Your goal: Output exactly the lines from the line with "Քրիստոնյա ընտանիք (77, 1899)" through the end of the records below. Include nothing else.

=== Section Start ===

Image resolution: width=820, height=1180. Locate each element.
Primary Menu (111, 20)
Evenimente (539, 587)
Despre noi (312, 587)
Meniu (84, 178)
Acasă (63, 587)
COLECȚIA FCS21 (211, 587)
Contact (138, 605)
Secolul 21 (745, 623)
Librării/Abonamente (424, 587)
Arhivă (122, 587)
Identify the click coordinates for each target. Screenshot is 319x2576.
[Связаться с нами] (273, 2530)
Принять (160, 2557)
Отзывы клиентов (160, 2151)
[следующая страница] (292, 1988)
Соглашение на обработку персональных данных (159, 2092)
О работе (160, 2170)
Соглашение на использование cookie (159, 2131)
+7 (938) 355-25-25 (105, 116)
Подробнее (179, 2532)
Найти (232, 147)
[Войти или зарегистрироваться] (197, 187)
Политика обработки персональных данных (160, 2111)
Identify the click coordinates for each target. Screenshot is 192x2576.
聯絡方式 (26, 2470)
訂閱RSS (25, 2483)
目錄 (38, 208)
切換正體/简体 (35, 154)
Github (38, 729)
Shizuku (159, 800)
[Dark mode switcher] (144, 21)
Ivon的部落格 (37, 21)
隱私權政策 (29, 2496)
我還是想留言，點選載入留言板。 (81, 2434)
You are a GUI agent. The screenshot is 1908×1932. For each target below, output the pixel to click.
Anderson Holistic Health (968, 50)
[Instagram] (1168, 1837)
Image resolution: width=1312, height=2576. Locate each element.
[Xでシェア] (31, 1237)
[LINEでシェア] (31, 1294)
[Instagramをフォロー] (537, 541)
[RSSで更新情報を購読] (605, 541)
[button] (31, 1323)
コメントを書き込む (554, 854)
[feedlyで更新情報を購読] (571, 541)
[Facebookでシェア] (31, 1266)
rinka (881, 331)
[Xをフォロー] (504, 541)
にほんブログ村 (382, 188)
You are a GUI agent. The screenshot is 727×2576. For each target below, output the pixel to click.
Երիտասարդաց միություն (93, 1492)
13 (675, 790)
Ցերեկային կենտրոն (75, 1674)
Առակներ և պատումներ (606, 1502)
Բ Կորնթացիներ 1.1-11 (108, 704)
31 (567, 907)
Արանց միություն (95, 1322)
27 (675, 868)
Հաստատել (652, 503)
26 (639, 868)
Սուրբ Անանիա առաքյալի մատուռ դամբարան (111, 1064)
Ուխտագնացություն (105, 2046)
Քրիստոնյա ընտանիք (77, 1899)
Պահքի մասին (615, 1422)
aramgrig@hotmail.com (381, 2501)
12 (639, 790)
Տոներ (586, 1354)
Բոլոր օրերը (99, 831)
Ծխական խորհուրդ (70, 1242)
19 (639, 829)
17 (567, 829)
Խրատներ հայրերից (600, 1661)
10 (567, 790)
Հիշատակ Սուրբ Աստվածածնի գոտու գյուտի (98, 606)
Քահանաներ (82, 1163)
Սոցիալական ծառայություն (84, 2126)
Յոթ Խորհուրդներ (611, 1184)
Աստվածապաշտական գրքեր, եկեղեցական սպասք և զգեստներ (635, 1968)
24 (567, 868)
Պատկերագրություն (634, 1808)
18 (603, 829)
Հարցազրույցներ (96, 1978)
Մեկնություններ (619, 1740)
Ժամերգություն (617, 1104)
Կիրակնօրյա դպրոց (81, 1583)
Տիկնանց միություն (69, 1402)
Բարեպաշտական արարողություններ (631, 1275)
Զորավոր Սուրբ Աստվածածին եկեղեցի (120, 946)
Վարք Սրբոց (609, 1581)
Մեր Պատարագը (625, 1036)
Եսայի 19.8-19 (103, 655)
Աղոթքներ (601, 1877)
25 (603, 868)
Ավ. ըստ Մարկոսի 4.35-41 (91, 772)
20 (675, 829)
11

=== Section End ===

Response to this task:
Քրիստոնյա ընտանիք (77, 1899)
Պահքի մասին (615, 1422)
aramgrig@hotmail.com (381, 2501)
12 (639, 790)
Տոներ (586, 1354)
Բոլոր օրերը (99, 831)
Ծխական խորհուրդ (70, 1242)
19 (639, 829)
17 (567, 829)
Խրատներ հայրերից (600, 1661)
10 (567, 790)
Հիշատակ Սուրբ Աստվածածնի գոտու գյուտի (98, 606)
Քահանաներ (82, 1163)
Սոցիալական ծառայություն (84, 2126)
Յոթ Խորհուրդներ (611, 1184)
Աստվածապաշտական գրքեր, եկեղեցական սպասք և զգեստներ (635, 1968)
24 (567, 868)
Պատկերագրություն (634, 1808)
18 (603, 829)
Հարցազրույցներ (96, 1978)
Մեկնություններ (619, 1740)
Ժամերգություն (617, 1104)
Կիրակնօրյա դպրոց (81, 1583)
Տիկնանց միություն (69, 1402)
Բարեպաշտական արարողություններ (631, 1275)
Զորավոր Սուրբ Աստվածածին եկեղեցի (120, 946)
Վարք Սրբոց (609, 1581)
Մեր Պատարագը (625, 1036)
Եսայի 19.8-19 (103, 655)
Աղոթքներ (601, 1877)
25 (603, 868)
Ավ. ըստ Մարկոսի 4.35-41 (91, 772)
20 (675, 829)
11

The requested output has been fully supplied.